_YOUR INSTRUCTIONS_:
Each line from the line that includes "Click the undo arrow in quick access toolbar" through the end of the material below must be transcribed exactly, with no other lines.

_RECORDED INFORMATION_:

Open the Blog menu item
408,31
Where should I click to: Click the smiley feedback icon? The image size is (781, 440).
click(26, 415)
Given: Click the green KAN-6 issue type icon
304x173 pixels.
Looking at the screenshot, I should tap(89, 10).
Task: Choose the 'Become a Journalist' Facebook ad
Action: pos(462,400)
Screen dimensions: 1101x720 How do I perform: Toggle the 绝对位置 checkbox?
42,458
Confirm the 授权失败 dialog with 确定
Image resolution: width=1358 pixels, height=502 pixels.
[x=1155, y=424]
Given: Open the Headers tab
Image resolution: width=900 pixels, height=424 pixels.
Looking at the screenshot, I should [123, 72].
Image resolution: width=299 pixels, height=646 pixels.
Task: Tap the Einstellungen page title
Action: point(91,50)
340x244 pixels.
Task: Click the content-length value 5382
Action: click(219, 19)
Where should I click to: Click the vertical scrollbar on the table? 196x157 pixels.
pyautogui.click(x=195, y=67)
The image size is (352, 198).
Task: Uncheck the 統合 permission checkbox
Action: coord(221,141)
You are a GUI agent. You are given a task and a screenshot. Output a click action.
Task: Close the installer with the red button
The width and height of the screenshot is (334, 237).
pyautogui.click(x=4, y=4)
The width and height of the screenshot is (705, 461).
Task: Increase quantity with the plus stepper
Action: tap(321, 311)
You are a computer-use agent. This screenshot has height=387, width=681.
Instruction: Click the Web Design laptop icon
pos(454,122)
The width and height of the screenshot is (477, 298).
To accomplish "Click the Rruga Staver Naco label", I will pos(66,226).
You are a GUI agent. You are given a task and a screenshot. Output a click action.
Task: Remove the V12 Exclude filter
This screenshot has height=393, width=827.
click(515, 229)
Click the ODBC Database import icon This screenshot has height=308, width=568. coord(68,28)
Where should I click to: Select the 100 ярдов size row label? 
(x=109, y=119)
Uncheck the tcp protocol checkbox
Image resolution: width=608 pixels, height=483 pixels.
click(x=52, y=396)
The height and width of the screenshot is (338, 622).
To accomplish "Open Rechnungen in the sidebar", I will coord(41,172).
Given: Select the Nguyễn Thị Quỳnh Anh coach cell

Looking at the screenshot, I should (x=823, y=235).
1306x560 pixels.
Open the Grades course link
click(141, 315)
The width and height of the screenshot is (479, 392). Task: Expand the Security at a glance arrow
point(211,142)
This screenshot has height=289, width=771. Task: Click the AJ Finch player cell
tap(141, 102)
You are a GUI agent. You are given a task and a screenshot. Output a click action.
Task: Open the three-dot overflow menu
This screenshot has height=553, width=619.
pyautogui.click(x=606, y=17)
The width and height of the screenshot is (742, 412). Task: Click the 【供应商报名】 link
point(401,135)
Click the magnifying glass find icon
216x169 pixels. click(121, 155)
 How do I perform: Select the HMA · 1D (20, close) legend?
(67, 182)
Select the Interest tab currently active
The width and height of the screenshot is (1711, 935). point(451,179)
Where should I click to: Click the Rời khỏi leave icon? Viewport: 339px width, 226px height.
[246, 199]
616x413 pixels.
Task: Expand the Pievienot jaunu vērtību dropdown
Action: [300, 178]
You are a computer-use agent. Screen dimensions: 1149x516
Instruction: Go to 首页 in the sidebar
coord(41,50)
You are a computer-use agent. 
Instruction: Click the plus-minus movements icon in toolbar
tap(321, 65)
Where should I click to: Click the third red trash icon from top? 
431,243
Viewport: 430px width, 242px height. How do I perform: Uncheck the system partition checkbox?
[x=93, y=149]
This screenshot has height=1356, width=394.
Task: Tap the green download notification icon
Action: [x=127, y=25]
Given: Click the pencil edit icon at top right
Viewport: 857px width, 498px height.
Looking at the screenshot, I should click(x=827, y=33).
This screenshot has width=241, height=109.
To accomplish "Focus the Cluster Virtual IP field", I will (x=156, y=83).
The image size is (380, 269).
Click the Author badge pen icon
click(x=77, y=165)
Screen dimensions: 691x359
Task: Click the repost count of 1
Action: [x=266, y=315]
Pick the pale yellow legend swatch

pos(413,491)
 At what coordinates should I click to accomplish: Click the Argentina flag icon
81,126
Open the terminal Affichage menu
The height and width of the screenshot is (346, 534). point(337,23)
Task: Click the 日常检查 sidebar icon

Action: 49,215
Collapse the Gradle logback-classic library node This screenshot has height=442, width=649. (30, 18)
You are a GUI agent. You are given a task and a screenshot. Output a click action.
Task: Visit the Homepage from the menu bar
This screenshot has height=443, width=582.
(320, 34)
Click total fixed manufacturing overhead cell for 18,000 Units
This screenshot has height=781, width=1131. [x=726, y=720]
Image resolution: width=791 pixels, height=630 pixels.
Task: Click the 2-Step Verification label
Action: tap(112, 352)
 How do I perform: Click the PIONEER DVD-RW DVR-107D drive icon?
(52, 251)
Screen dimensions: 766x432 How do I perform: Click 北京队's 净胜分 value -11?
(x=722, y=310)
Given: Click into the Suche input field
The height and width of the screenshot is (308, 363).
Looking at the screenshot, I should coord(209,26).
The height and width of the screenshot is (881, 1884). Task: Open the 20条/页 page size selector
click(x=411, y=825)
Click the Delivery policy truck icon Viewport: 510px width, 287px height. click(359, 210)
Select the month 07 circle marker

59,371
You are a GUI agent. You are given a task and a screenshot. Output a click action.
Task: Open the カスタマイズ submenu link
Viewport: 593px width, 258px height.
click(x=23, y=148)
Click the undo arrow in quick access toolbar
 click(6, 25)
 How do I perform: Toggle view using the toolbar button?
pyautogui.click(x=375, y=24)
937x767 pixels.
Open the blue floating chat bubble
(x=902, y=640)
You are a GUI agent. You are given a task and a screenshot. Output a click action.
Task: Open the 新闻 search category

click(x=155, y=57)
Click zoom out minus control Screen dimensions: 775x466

_SOLUTION_:
Click the undo arrow in quick access toolbar
 click(6, 25)
 How do I perform: Toggle view using the toolbar button?
pyautogui.click(x=375, y=24)
937x767 pixels.
Open the blue floating chat bubble
(x=902, y=640)
You are a GUI agent. You are given a task and a screenshot. Output a click action.
Task: Open the 新闻 search category

click(x=155, y=57)
Click zoom out minus control Screen dimensions: 775x466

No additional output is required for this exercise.